TREVISO - «Un bambino va sott'acqua in 20 secondi. E in tre minuti c'è l'arresto cardiaco. L'annegamento è silenzioso: non si sente. Però si può vedere. Ma non basta prestare attenzione. Sono necessari anche altri accorgimenti per creare una rete di protezione». A parlare sono la pediatra Valentina Decimi e Filippo Castelli, rispettivamente direttore scientifico e vicepresidente di Salvagente Italia, associazione impegnata, tra le altre cose, nell'organizzazione di corsi anti annegamento.

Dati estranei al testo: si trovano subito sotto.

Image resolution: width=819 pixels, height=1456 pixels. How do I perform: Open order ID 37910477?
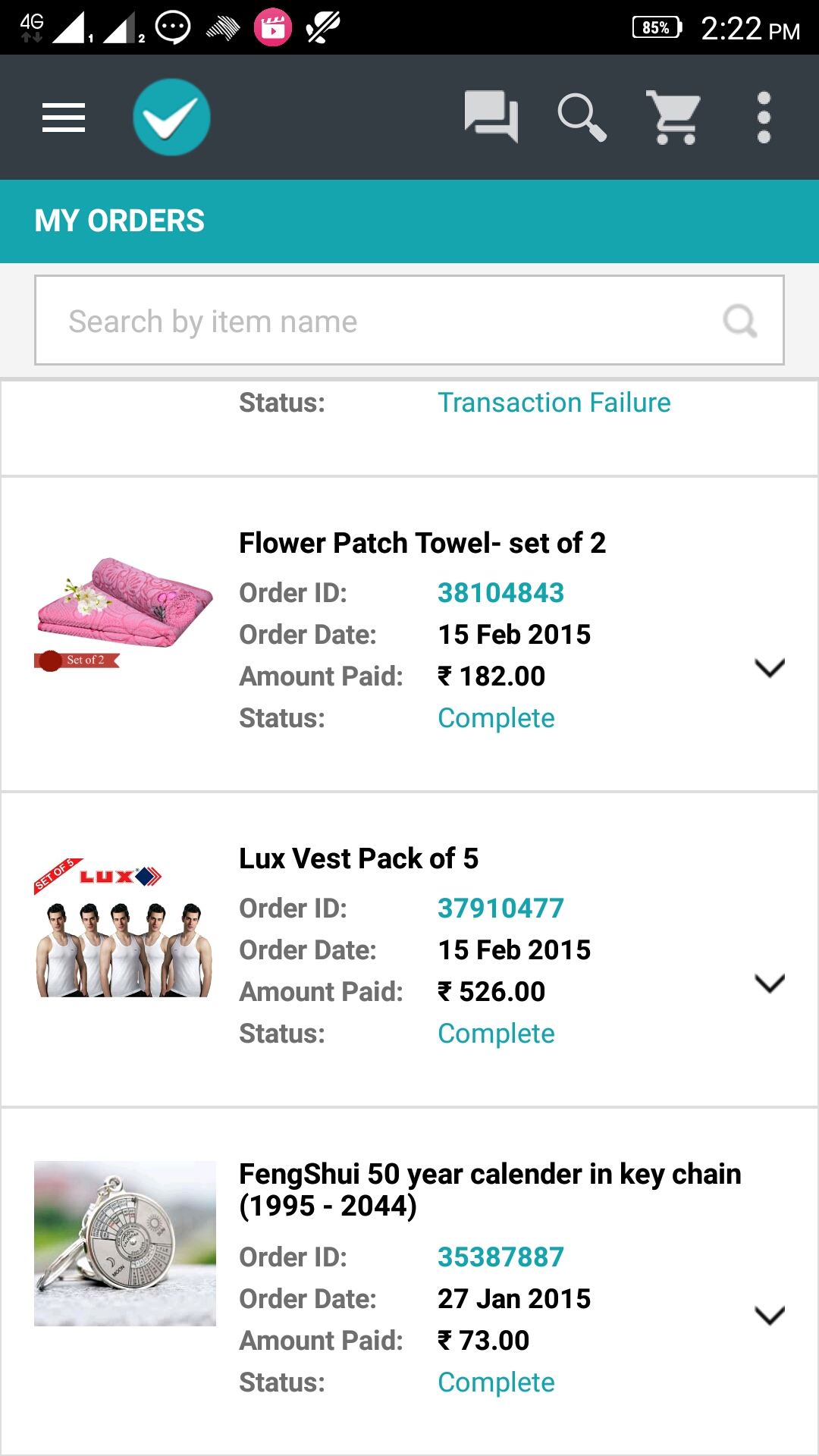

Martedì c'è stato lo choc per il bambino di 6 anni annegato a Cavallino Treporti mentre era la mare con la mamma.

«Non devono essere giudizi. Nessun genitore vorrebbe che succedesse. E i commenti sui social, purtroppo anche violenti, fanno ancora più male a famiglie già provate».

Quali sono le indicazioni che date nei corsi anti annegamento per i genitori con figli piccoli?

«Fare prevenzione non è solo prestare attenzione. La sorveglianza attiva è fondamentale. Ma bisogna aggiungere dei pezzi perché può venire meno, non solo per distrazione dell'adulto ma anche per un eventuale malore, uno svenimento e così via».